• **Task**: Please give every line of the records below as a Markdown table with the columns "No." and "Text," where "No." holds the row number and "Text" holds the line. Leave out blank lines and pictures.

• **Task input**:

* * *

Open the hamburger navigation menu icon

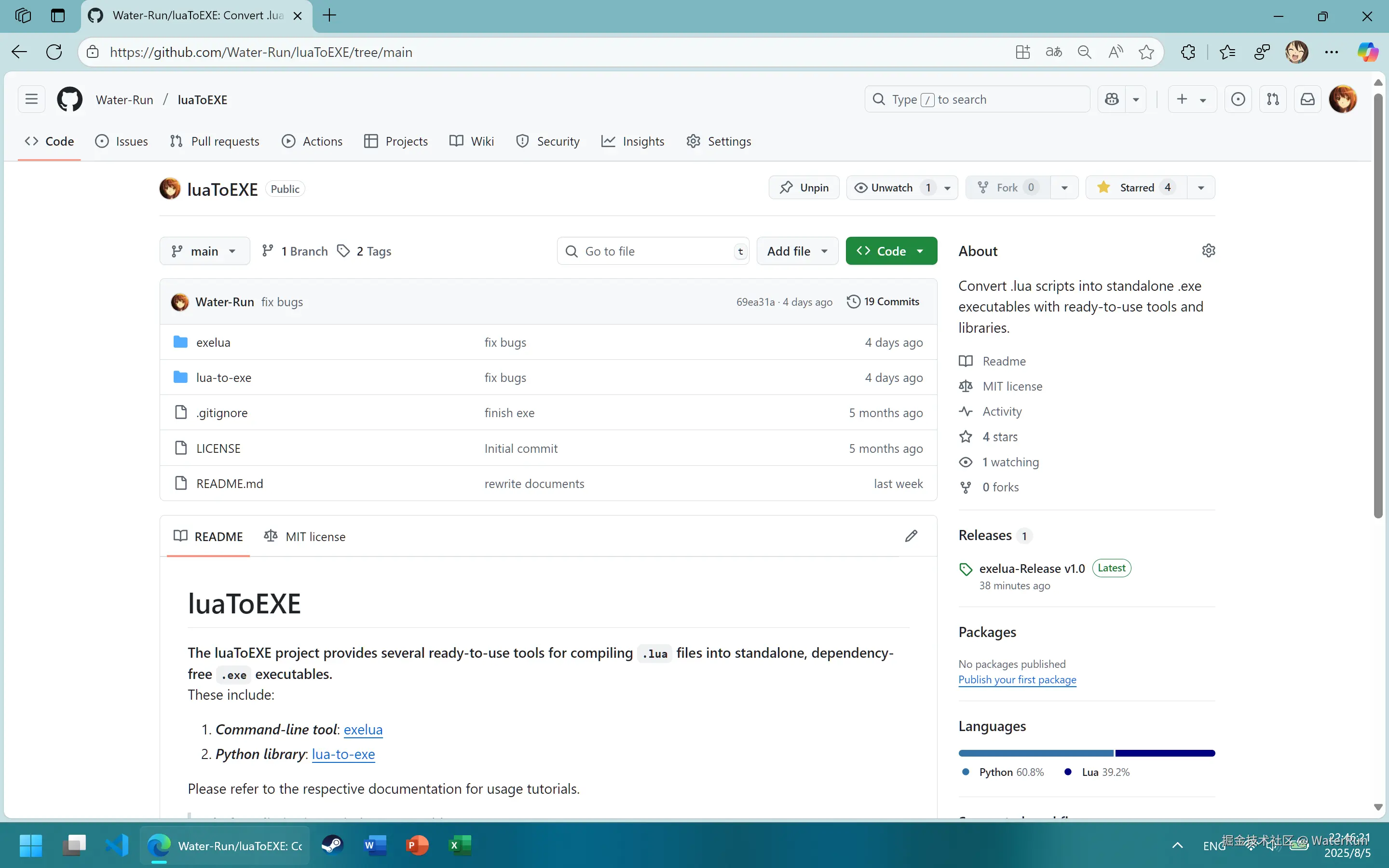point(31,99)
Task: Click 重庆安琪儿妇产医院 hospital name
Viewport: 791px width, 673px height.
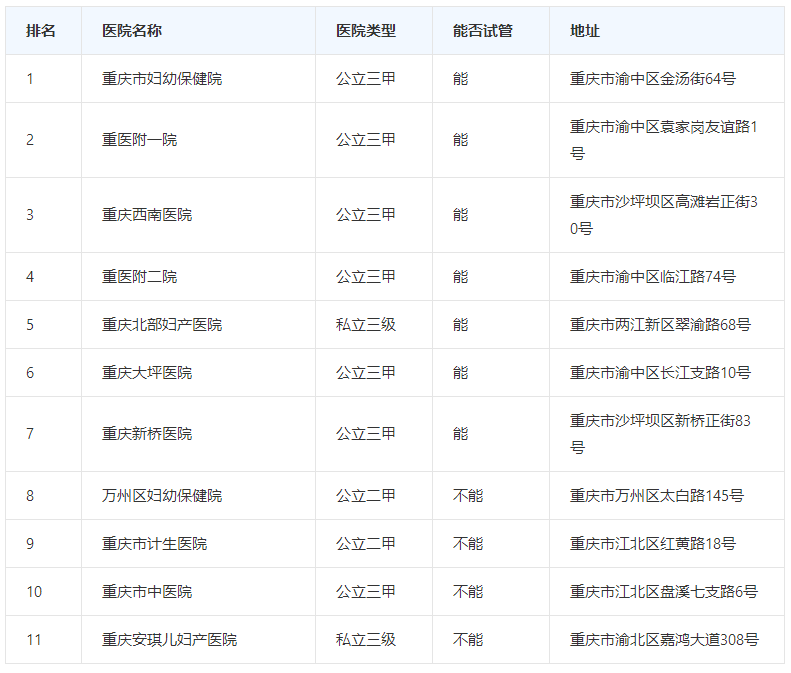Action: coord(169,640)
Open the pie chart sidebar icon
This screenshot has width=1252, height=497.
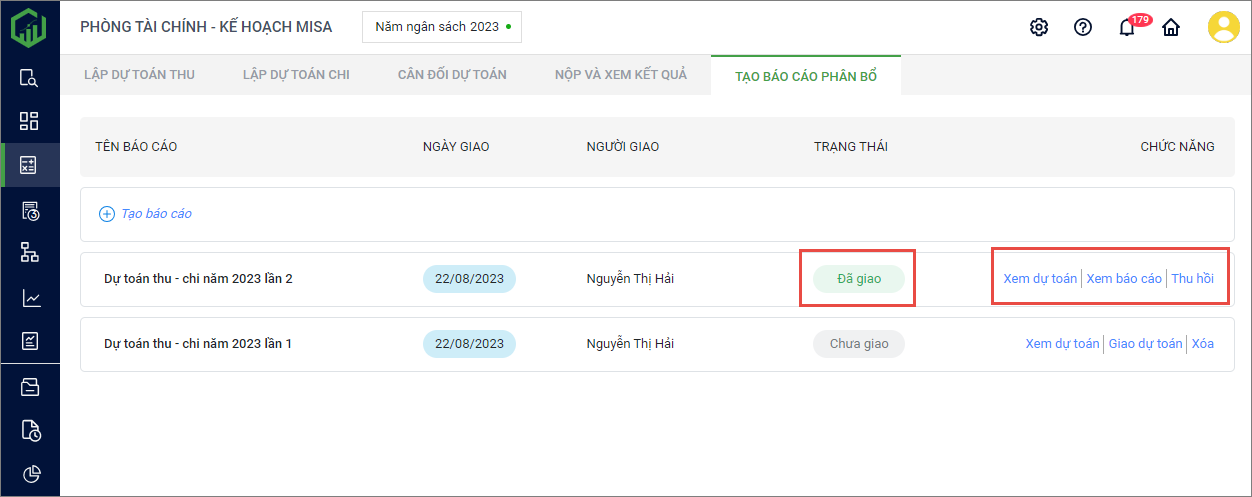[31, 474]
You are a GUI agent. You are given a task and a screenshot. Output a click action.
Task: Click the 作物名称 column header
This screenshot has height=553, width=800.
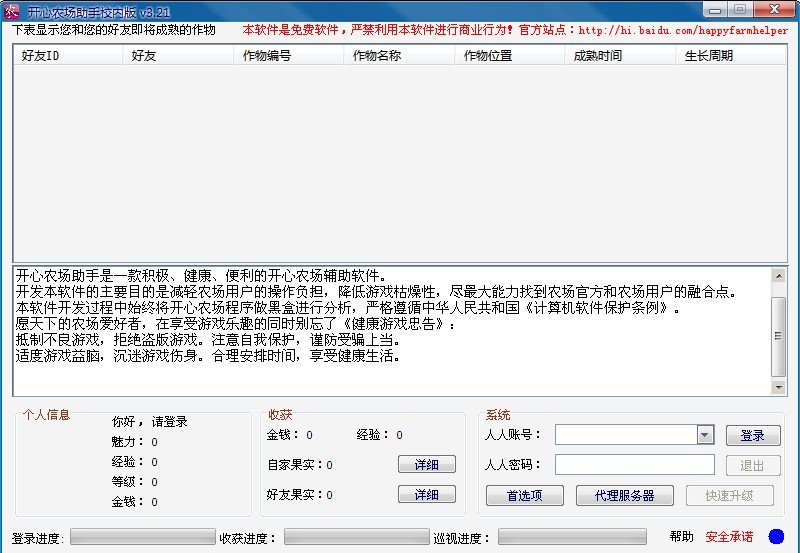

* * *

• **Result below**:
| No. | Text |
|---|---|
| 1 | Open the hamburger navigation menu icon |
| 2 | point(31,99) |
| 3 | Task: Click 重庆安琪儿妇产医院 hospital name |
| 4 | Viewport: 791px width, 673px height. |
| 5 | Action: coord(169,640) |
| 6 | Open the pie chart sidebar icon |
| 7 | This screenshot has width=1252, height=497. |
| 8 | [31, 474] |
| 9 | You are a GUI agent. You are given a task and a screenshot. Output a click action. |
| 10 | Task: Click the 作物名称 column header |
| 11 | This screenshot has height=553, width=800. |